What to work on>
Provide a verbatim copy of the data below.

Records provided>

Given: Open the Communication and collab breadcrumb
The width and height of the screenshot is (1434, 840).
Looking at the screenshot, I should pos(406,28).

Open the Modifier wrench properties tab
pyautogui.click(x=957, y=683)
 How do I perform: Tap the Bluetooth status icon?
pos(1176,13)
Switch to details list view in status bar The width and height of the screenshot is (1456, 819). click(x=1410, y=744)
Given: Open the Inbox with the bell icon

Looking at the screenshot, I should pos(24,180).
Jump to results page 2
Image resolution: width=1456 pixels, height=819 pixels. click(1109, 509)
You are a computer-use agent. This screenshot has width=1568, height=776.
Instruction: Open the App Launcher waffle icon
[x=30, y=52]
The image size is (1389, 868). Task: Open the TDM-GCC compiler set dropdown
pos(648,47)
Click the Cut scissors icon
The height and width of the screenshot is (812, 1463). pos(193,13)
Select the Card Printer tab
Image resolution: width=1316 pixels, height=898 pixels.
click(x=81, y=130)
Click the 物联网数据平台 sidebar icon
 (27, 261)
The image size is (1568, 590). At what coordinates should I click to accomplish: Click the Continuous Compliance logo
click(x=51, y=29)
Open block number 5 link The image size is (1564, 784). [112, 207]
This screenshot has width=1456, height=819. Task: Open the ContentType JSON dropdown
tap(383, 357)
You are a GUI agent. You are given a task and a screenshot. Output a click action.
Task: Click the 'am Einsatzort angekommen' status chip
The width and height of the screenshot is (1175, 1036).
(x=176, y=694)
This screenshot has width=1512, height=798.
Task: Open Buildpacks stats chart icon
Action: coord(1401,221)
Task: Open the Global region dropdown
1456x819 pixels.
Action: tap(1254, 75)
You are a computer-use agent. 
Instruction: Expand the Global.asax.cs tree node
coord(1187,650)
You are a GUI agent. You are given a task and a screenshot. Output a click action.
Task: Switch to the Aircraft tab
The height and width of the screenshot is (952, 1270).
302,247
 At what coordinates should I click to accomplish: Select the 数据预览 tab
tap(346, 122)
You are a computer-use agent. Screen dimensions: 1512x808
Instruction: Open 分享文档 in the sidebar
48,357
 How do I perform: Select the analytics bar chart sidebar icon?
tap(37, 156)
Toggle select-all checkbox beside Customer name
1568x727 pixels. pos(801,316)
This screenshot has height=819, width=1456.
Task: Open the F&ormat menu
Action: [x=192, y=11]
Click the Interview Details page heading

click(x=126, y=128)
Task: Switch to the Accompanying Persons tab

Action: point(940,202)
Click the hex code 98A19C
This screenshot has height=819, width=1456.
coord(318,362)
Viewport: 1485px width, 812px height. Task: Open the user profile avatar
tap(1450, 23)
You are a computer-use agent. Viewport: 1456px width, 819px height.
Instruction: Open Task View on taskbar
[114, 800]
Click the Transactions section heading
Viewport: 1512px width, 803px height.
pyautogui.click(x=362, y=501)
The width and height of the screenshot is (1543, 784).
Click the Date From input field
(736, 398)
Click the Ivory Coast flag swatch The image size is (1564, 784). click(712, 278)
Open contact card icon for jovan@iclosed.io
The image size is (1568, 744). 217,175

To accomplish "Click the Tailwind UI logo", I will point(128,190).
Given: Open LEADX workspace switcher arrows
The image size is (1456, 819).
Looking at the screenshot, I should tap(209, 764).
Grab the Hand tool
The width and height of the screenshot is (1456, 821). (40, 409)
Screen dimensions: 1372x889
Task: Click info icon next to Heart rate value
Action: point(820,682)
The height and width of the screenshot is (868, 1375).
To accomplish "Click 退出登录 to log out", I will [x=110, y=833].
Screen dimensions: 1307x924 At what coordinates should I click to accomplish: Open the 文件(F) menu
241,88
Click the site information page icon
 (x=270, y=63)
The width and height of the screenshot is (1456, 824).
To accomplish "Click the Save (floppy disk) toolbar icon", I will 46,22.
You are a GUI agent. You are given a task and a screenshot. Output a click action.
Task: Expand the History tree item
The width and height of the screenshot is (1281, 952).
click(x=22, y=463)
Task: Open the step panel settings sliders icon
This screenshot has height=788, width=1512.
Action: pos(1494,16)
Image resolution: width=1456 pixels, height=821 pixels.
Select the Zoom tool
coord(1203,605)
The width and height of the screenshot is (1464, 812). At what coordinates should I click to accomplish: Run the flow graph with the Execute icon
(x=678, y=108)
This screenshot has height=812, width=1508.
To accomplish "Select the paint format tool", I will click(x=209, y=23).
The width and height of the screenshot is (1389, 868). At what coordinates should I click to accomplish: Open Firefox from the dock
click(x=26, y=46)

Response>
Given: Open the Communication and collab breadcrumb
The width and height of the screenshot is (1434, 840).
Looking at the screenshot, I should pos(406,28).

Open the Modifier wrench properties tab
pyautogui.click(x=957, y=683)
 How do I perform: Tap the Bluetooth status icon?
pos(1176,13)
Switch to details list view in status bar The width and height of the screenshot is (1456, 819). click(x=1410, y=744)
Given: Open the Inbox with the bell icon

Looking at the screenshot, I should pos(24,180).
Jump to results page 2
Image resolution: width=1456 pixels, height=819 pixels. click(1109, 509)
You are a computer-use agent. This screenshot has width=1568, height=776.
Instruction: Open the App Launcher waffle icon
[x=30, y=52]
The image size is (1389, 868). Task: Open the TDM-GCC compiler set dropdown
pos(648,47)
Click the Cut scissors icon
The height and width of the screenshot is (812, 1463). pos(193,13)
Select the Card Printer tab
Image resolution: width=1316 pixels, height=898 pixels.
click(x=81, y=130)
Click the 物联网数据平台 sidebar icon
 (27, 261)
The image size is (1568, 590). At what coordinates should I click to accomplish: Click the Continuous Compliance logo
click(x=51, y=29)
Open block number 5 link The image size is (1564, 784). [112, 207]
This screenshot has width=1456, height=819. Task: Open the ContentType JSON dropdown
tap(383, 357)
You are a GUI agent. You are given a task and a screenshot. Output a click action.
Task: Click the 'am Einsatzort angekommen' status chip
The width and height of the screenshot is (1175, 1036).
(x=176, y=694)
This screenshot has width=1512, height=798.
Task: Open Buildpacks stats chart icon
Action: coord(1401,221)
Task: Open the Global region dropdown
1456x819 pixels.
Action: tap(1254, 75)
You are a computer-use agent. 
Instruction: Expand the Global.asax.cs tree node
coord(1187,650)
You are a GUI agent. You are given a task and a screenshot. Output a click action.
Task: Switch to the Aircraft tab
The height and width of the screenshot is (952, 1270).
302,247
 At what coordinates should I click to accomplish: Select the 数据预览 tab
tap(346, 122)
You are a computer-use agent. Screen dimensions: 1512x808
Instruction: Open 分享文档 in the sidebar
48,357
 How do I perform: Select the analytics bar chart sidebar icon?
tap(37, 156)
Toggle select-all checkbox beside Customer name
1568x727 pixels. pos(801,316)
This screenshot has height=819, width=1456.
Task: Open the F&ormat menu
Action: [x=192, y=11]
Click the Interview Details page heading

click(x=126, y=128)
Task: Switch to the Accompanying Persons tab

Action: point(940,202)
Click the hex code 98A19C
This screenshot has height=819, width=1456.
coord(318,362)
Viewport: 1485px width, 812px height. Task: Open the user profile avatar
tap(1450, 23)
You are a computer-use agent. Viewport: 1456px width, 819px height.
Instruction: Open Task View on taskbar
[114, 800]
Click the Transactions section heading
Viewport: 1512px width, 803px height.
pyautogui.click(x=362, y=501)
The width and height of the screenshot is (1543, 784).
Click the Date From input field
(736, 398)
Click the Ivory Coast flag swatch The image size is (1564, 784). click(712, 278)
Open contact card icon for jovan@iclosed.io
The image size is (1568, 744). 217,175

To accomplish "Click the Tailwind UI logo", I will point(128,190).
Given: Open LEADX workspace switcher arrows
The image size is (1456, 819).
Looking at the screenshot, I should tap(209, 764).
Grab the Hand tool
The width and height of the screenshot is (1456, 821). (40, 409)
Screen dimensions: 1372x889
Task: Click info icon next to Heart rate value
Action: point(820,682)
The height and width of the screenshot is (868, 1375).
To accomplish "Click 退出登录 to log out", I will [x=110, y=833].
Screen dimensions: 1307x924 At what coordinates should I click to accomplish: Open the 文件(F) menu
241,88
Click the site information page icon
 (x=270, y=63)
The width and height of the screenshot is (1456, 824).
To accomplish "Click the Save (floppy disk) toolbar icon", I will 46,22.
You are a GUI agent. You are given a task and a screenshot. Output a click action.
Task: Expand the History tree item
The width and height of the screenshot is (1281, 952).
click(x=22, y=463)
Task: Open the step panel settings sliders icon
This screenshot has height=788, width=1512.
Action: pos(1494,16)
Image resolution: width=1456 pixels, height=821 pixels.
Select the Zoom tool
coord(1203,605)
The width and height of the screenshot is (1464, 812). At what coordinates should I click to accomplish: Run the flow graph with the Execute icon
(x=678, y=108)
This screenshot has height=812, width=1508.
To accomplish "Select the paint format tool", I will click(x=209, y=23).
The width and height of the screenshot is (1389, 868). At what coordinates should I click to accomplish: Open Firefox from the dock
click(x=26, y=46)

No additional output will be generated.